2. Argocd happily reports that everything in sync
3. Image is not updated

I’ve tried to search half a day what’s I’m doing wrong without success.
First clue I found – new event every 2 minutes in argocd’s app:

And after a while if you check application resource in kubernetes you will see a thousand of deploys:

  - deployStartedAt: "2024-11-21T22:54:55Z"
    deployedAt: "2024-11-21T22:54:56Z"
    id: 1407
    initiatedBy:
      automated: true
    revision: 9ca777c6397102b7599fce31d05a6fe73f81954c
    source:
      helm:
        valueFiles:
        - dev-values.yaml
      path: .
      repoURL: https://gitlab.com/example/deploys/app.git
      targetRevision: dev
  - deployStartedAt: "2024-11-21T22:56:56Z"
    deployedAt: "2024-11-21T22:56:56Z"
    id: 1408
    initiatedBy:
      automated: true
    revision: 9ca777c6397102b7599fce31d05a6fe73f81954c
    source:
      helm:
        valueFiles:
        - dev-values.yaml
      path: .
      repoURL: https://gitlab.com/example/deploys/app.git
      targetRevision: dev

That maked me start asking right questions: something is changed, but what? And when image-updater updates image how is it doing that? And how do applicateionset controller works?

I will answer these questions from the end:
1. Application set controller generates application resources from templates. It automatically overwrite application resource  if it doesn’t match generated.
2. When write-back-method set to argocd, argocd-image-updater changes application resource.

Now it’s clear what happened, they just fight each other. Image-updater see new image and update application resource, applicationset controller see that application resource different from generated and overwrite this.
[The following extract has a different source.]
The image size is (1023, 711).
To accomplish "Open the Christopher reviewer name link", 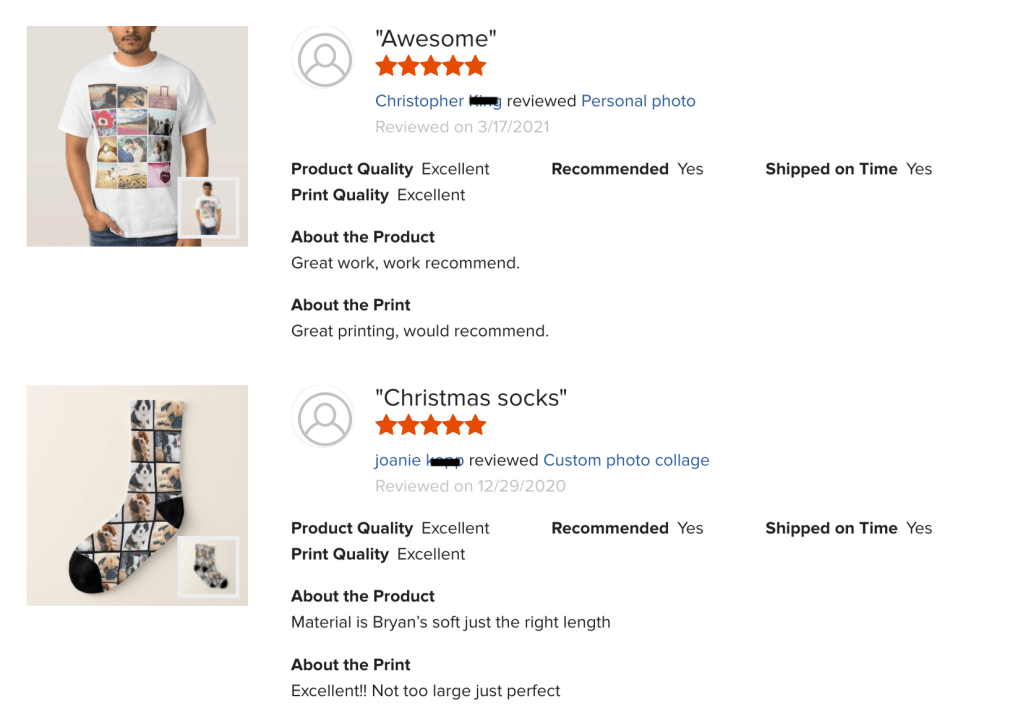I will click(419, 101).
Ok, what to do next? ApplicationSet have “elegant” solution called ignoreApplicationDifferences, which allows to ignore differences between actual application and generated, but what should be ignored?
That the most complicated question. At moment of writing I was unable to find answer in documentation. I just no see easy way to find out what exactly image-updater changes in policy and what applicationset controller reverts back. Here is no diff between manifests and changes happens so quickly that I was unable to see manifests itself.  I also found nothing in logs (at least without enabling debug logs for argocd).
Thanks to this issue I learned about applicationset controller policies, so here is a way to forbid applicationset controller patch/update application resources. And when I changed it, I finally was able to see the diff:

...
spec:
  source:
    helm:
      parameters:
      - forceString: true
        name: image.name
        value: registry.gitlab.com/example/code/app/app
      - forceString: true
        name: image.tag
        value: latest@sha256:0ddfbecb19e71511a2c0f5ead7f8334de127816001adb3faa002ccbee713bfcc
      valueFiles:
      - dev-values.yaml
...

The answer to the last question is: the image updater adds Helm parameters (at least if you are using Helm).
The “elegant” solution, which I “really like,” is to ignore Helm parameters. Since I planned to decouple Helm variables from ArgoCD applications and don’t want to use parameters at all, there’s not much harm in ignoring them. Nevertheless, each time I think about it, it annoys me how ugly this approach feels:

kind: ApplicationSet
spec:
  ignoreApplicationDifferences:
  - jqPathExpressions:
      - .spec.source.helm.parameters

PS
To be fair, this issue does not affect those who use the write-back-method:  git. However, since I only need the newest image for the latest tag and don’t care about which specific latest image it is, I don’t need to save its hash in git. Moreover, I don’t want to have a commit each time someone builds a new image.